Aさん:ヨーロッパへの憧れもあって、ヨーロッパの中でビザを取りやすそうな、ポルトガル、スペイン、オランダ、キプロス、マルタ、ラトビア、リトアニアなどを一昨年回りました。でも、旅行で短期間滞在するならともかく、長期間住むのであれば、タイだなと思い直しました。

――タイでの生活はいかがでしょうか?

Aさん:最初の4年間は、地下鉄のラマ9世駅の近くに住みました。独身だから1ベッドルームの部屋を選び、家賃12,000バーツ(いまのレートで約48,000円)でした。スポーツジムやプールも付いているきれいなタワマンでした。

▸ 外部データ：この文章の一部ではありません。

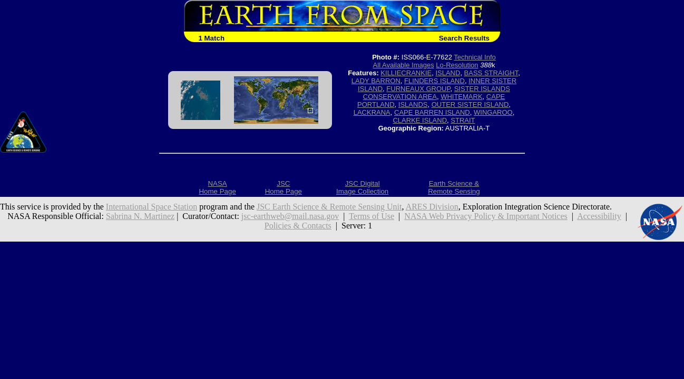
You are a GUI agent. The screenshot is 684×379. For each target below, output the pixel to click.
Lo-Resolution (457, 65)
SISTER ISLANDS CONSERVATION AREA (436, 93)
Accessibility (599, 216)
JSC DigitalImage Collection (362, 187)
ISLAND (447, 73)
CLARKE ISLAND (420, 120)
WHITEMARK (461, 97)
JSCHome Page (283, 187)
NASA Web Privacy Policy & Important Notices (486, 216)
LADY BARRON (375, 81)
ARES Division (432, 206)
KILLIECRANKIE (406, 73)
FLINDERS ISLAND (434, 81)
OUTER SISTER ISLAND (470, 104)
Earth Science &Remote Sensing (454, 187)
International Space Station (151, 206)
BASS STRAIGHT (491, 73)
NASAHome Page (217, 187)
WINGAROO (493, 112)
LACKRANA (372, 112)
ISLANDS (413, 104)
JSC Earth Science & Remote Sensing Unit (329, 206)
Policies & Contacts (298, 225)
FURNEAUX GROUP (418, 89)
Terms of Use (371, 216)
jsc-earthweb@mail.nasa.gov (290, 216)
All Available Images (403, 65)
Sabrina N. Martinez (140, 216)
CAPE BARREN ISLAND (432, 112)
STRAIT (463, 120)
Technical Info (475, 57)
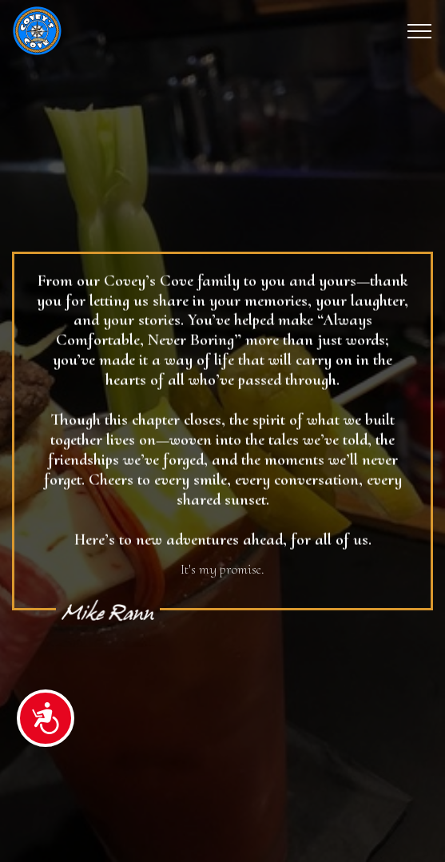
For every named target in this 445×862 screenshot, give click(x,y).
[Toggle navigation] (419, 31)
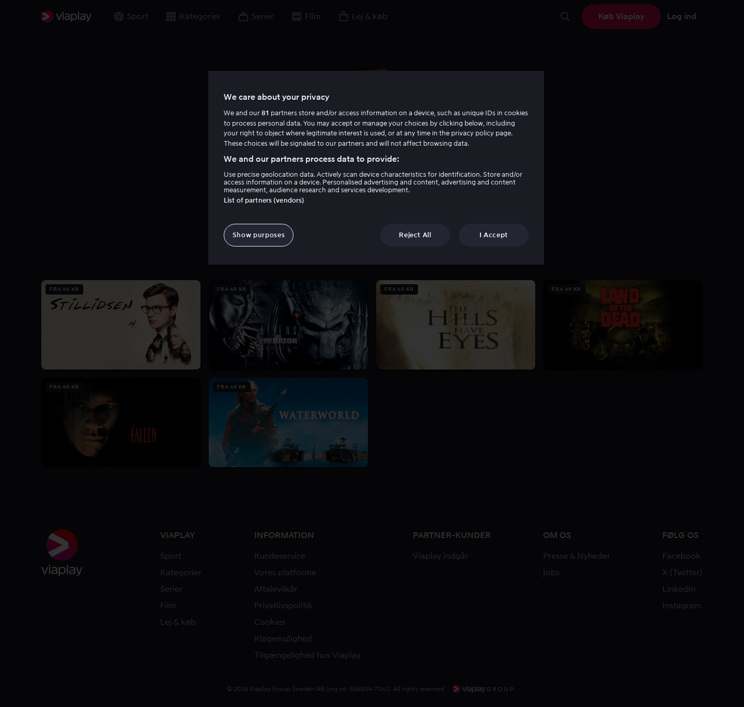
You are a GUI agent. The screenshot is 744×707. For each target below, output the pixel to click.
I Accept (493, 235)
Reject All (415, 235)
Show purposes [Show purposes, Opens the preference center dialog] (259, 235)
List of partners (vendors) (264, 200)
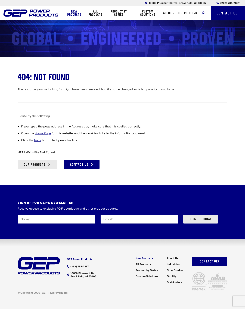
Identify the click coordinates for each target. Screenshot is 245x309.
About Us (172, 258)
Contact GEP (228, 13)
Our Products (37, 164)
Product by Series (121, 13)
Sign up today (201, 219)
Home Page (43, 133)
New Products (74, 13)
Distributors (187, 13)
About (169, 13)
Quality (171, 276)
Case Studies (175, 270)
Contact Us (81, 164)
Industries (173, 264)
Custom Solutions (147, 13)
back (37, 140)
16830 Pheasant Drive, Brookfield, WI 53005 (175, 3)
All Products (95, 13)
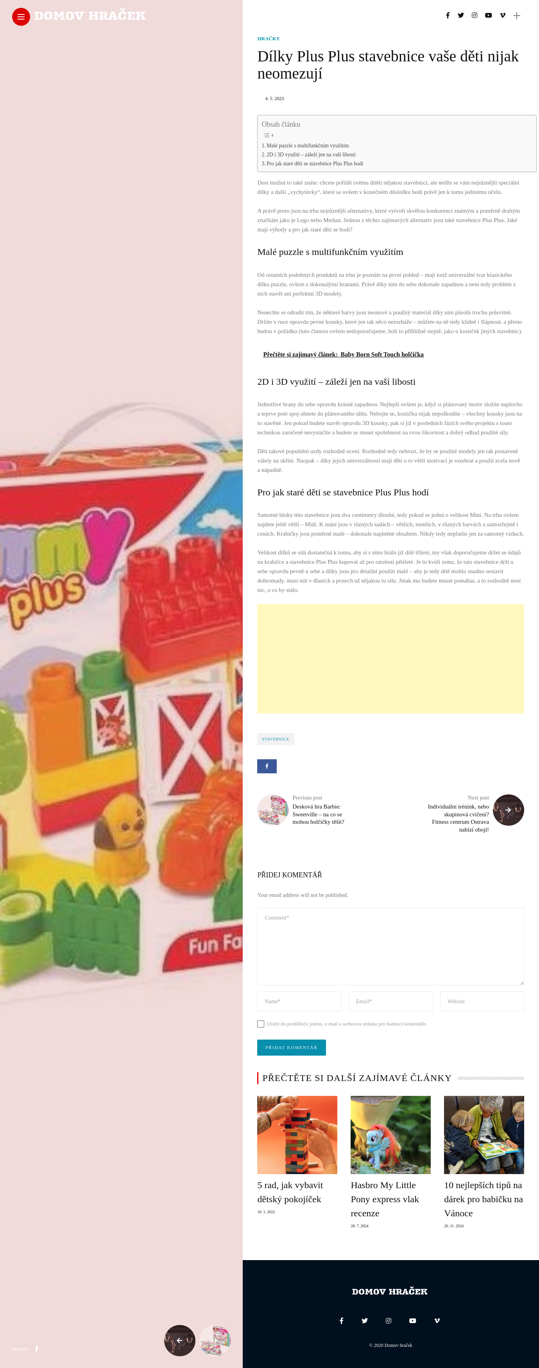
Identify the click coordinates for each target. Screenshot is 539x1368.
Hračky (268, 38)
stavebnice (275, 739)
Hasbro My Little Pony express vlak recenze (385, 1199)
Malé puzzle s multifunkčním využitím (308, 146)
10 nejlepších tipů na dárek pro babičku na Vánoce (483, 1199)
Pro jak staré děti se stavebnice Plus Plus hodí (315, 164)
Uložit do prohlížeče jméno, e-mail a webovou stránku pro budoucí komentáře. (347, 1024)
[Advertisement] (390, 659)
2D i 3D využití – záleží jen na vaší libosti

Aさん:その後、日本人の多いスクンビット通りに移り、家賃13,000バーツ(いまのレートで約52,000円)のタワマンです。日本料理店も多いし日本食を売っているスーパーも多い便利な場所です。

――日本料理店で外食をすることが多いのですか?

Aさん:長年の質素な生活が体に染みついて、ほとんど自炊です。唯一の楽しみは、毎週日曜日に自宅で晩酌をすることです。ブラック先物会社で奴隷労働をしていたころは、苦痛から逃れるために飲んでいましたが、いまでは楽しく飲めるようになりました。

スポーツジムやプールも付いているタワマン
筆者撮影

政治家から見捨てられた氷河期世代として言いたい!

――暗号資産投資は続けていますか?

Aさん:カルダノエイダはすべてビットコインに替えて、レンディングで継続的に収入を得ています。

――もし日本に帰国したら、そのレンディング収入にも課税されますね。

Aさんですから日本に帰りたくないです。私たち氷河期世代は政治家に見捨てられたんですよ。それなのに、政治家はもともと非課税の収入がたくさんあるうえに、裏金を懐に入れていたんです。絶対に許せない。(こう吐き捨てて、Aさんは、ビールをグッと飲み干しました。)

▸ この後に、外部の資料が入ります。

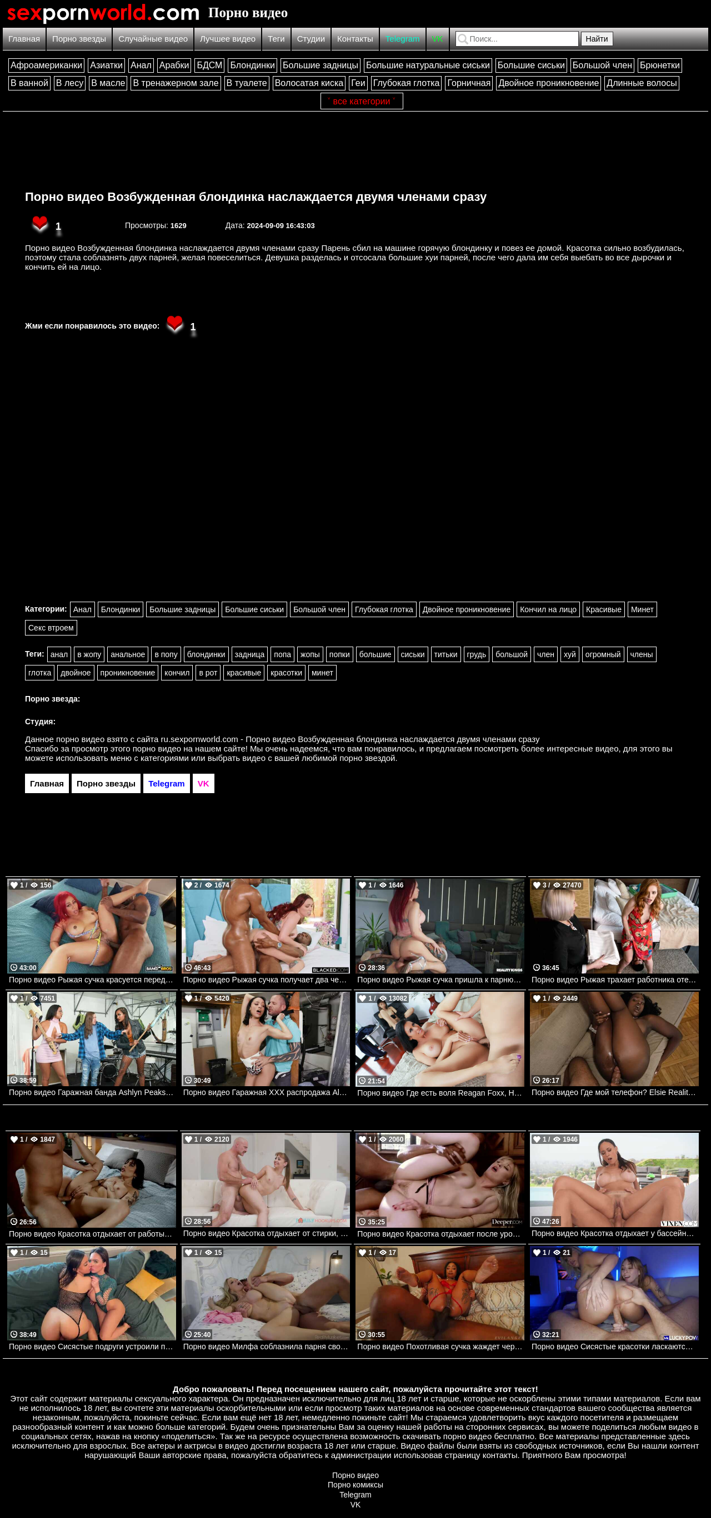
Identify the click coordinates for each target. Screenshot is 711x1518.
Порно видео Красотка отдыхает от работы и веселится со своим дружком (92, 1233)
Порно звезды (79, 38)
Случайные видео (153, 38)
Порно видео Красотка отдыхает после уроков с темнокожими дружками (440, 1233)
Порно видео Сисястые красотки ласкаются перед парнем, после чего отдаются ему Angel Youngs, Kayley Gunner (615, 1346)
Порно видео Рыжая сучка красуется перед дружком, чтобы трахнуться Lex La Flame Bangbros (92, 979)
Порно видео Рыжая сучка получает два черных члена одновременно (267, 979)
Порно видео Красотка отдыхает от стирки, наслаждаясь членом (267, 1233)
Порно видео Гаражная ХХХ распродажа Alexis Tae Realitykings (267, 1092)
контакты (500, 1455)
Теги (276, 38)
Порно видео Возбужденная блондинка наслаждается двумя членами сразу (256, 197)
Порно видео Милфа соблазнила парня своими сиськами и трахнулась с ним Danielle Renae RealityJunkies (267, 1346)
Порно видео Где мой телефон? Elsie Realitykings (615, 1092)
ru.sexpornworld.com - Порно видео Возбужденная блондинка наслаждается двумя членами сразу (350, 739)
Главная (24, 38)
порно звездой (367, 758)
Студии (311, 38)
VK (437, 38)
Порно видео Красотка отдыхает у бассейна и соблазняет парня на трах (615, 1233)
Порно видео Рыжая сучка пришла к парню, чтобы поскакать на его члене (440, 979)
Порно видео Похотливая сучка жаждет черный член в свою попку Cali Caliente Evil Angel (440, 1346)
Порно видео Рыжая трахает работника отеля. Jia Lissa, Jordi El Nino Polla (615, 979)
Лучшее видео (228, 38)
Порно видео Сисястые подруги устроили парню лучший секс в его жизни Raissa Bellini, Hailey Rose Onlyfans (92, 1346)
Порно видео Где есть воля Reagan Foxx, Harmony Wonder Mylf (440, 1092)
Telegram (402, 38)
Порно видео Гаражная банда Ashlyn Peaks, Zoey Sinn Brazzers (92, 1092)
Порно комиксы (355, 1484)
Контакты (355, 38)
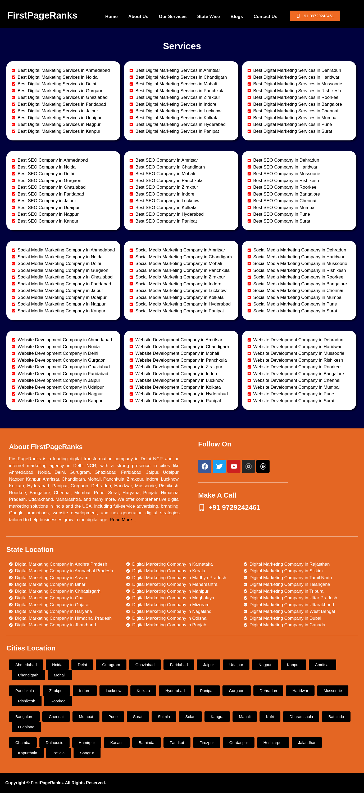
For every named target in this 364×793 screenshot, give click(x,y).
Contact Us (265, 16)
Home (111, 16)
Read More (121, 519)
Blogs (236, 16)
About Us (138, 16)
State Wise (208, 16)
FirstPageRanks (42, 15)
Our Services (172, 16)
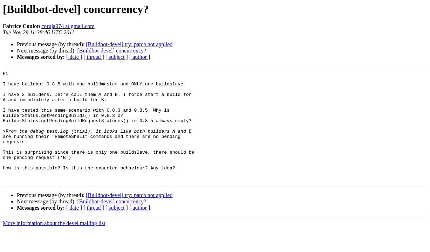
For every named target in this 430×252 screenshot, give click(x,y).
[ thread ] (93, 57)
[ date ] (74, 57)
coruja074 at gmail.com (68, 26)
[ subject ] (116, 57)
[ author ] (139, 57)
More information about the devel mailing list (54, 245)
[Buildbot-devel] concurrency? (111, 51)
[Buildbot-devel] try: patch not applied (129, 44)
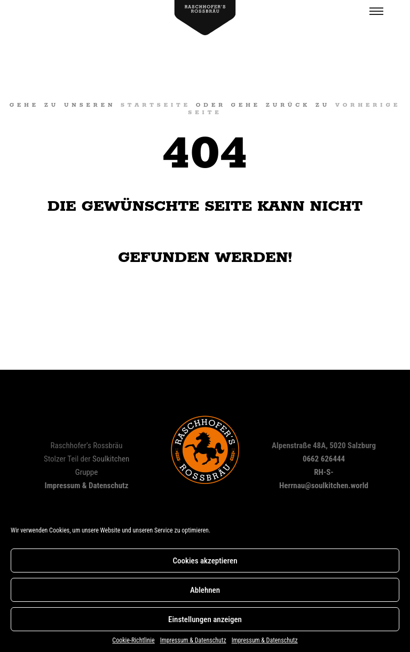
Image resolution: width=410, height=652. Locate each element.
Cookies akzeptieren (204, 561)
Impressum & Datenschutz (193, 640)
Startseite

これまで選挙の在外投票には行っていなかったのですが、次の選挙では絶対に在外投票に行きます。ああいう連中に制裁を食らわせないと気が済みません。

インタビューを終えて

Aさんの体験談は、「ナニワ金融道」、「賭博黙示録カイジ」、「闇金ウシジマくん」のようで、マンガ化・ドラマ化できそうなくらい生々しい話でした。

Aさんに、ドラマ化できますね!と言ったら、岡田准一さん主演でお願いしますと笑っていました。